Please express all of the material below as a JSON list of strings with one string for each line. Skip the blank lines and leave the pictures out.

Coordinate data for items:
┄┄┄┄┄┄
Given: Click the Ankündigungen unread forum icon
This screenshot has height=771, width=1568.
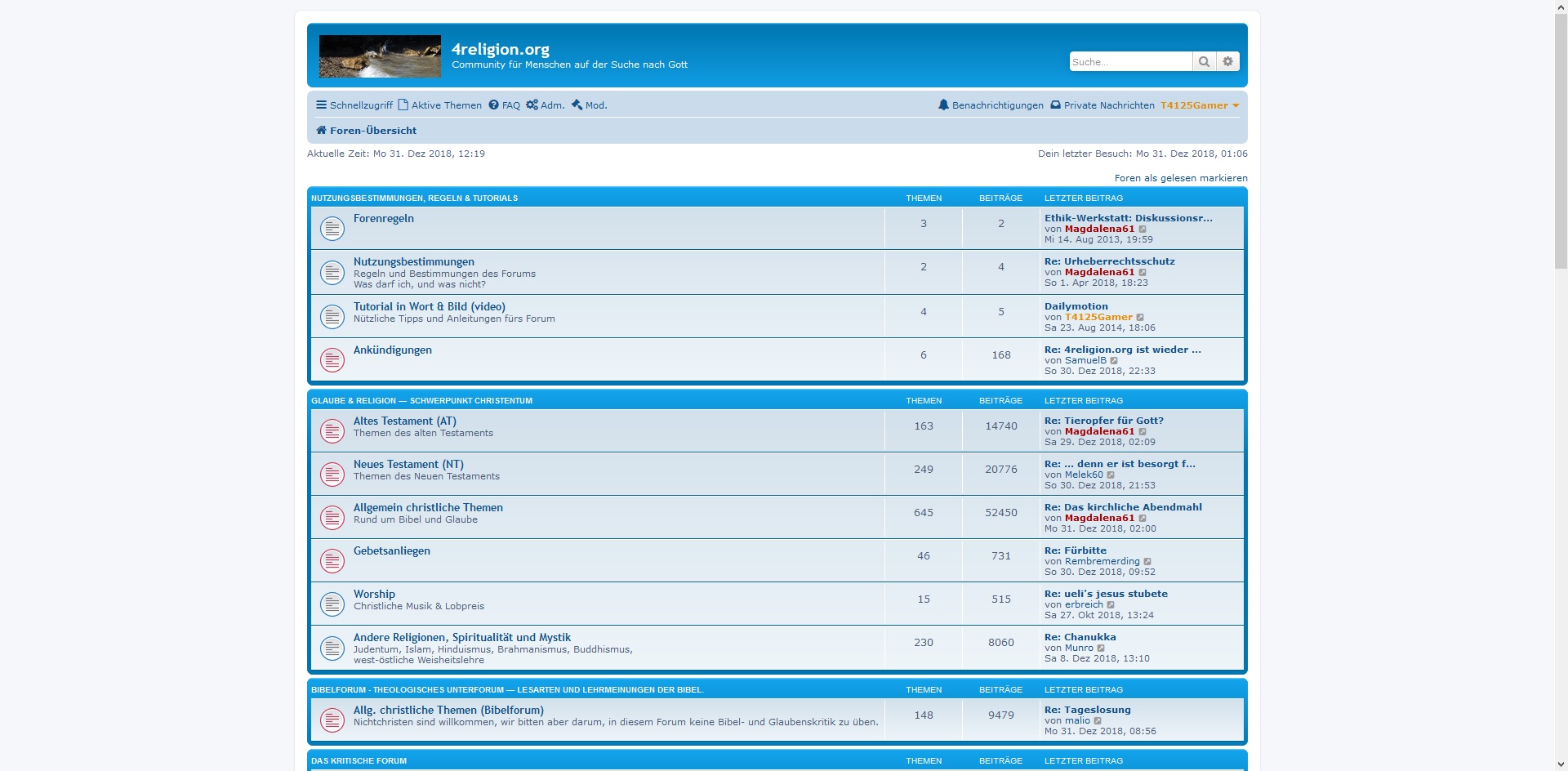Looking at the screenshot, I should tap(332, 359).
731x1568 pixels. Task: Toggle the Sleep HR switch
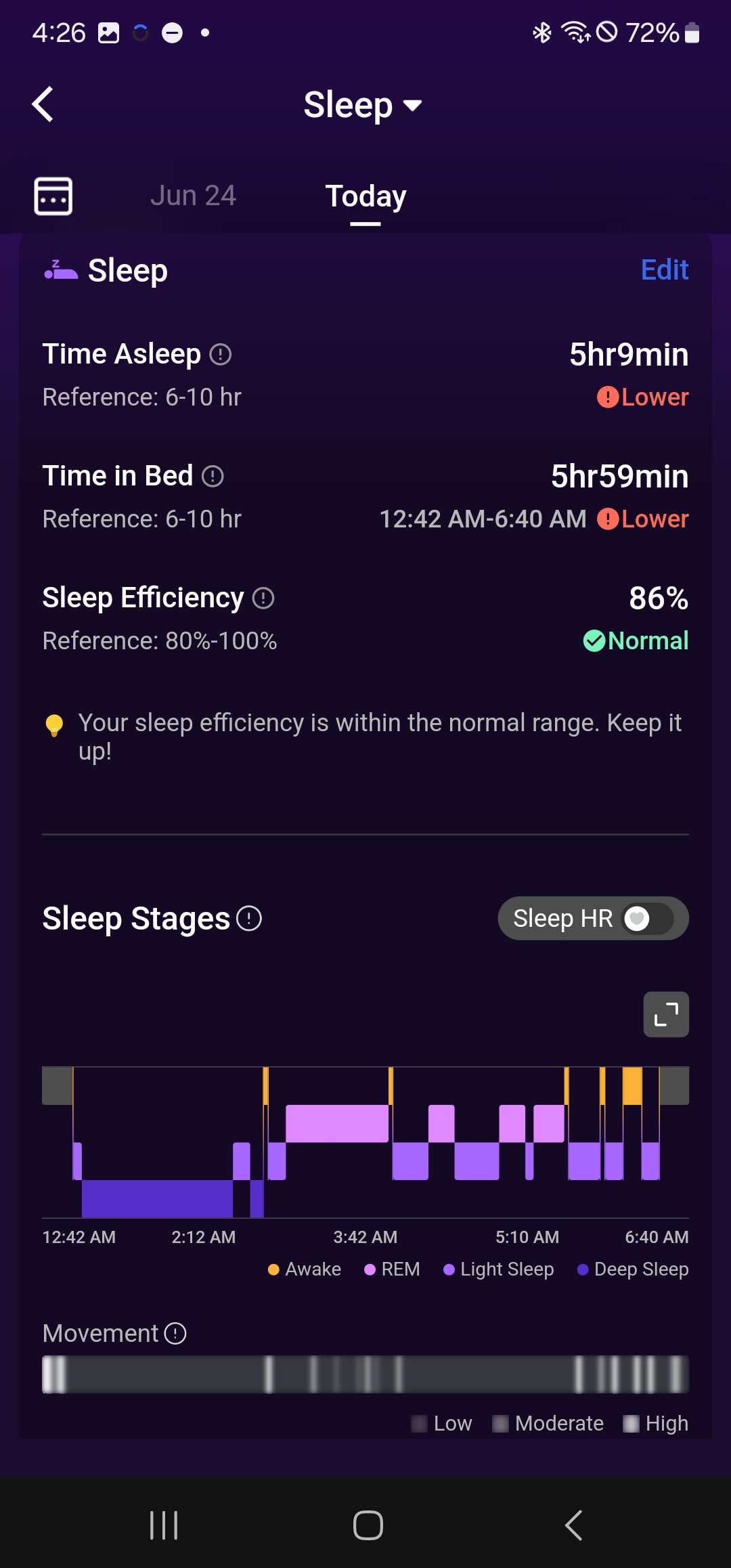click(x=647, y=919)

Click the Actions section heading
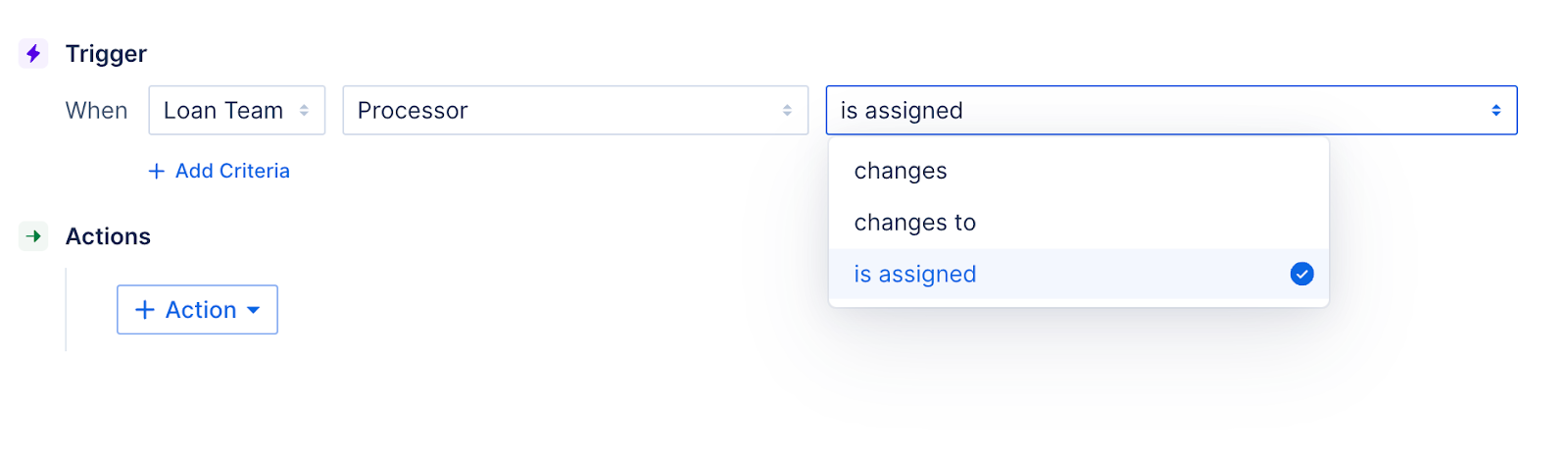pos(108,236)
┄┄┄┄┄┄
- [OUTPUT]:
[
  "Given: Click the Ankündigungen unread forum icon",
  "This screenshot has height=771, width=1568.",
  "Looking at the screenshot, I should tap(332, 359).",
  "731x1568 pixels. Task: Toggle the Sleep HR switch",
  "click(x=647, y=919)",
  "Click the Actions section heading",
  "pos(108,236)"
]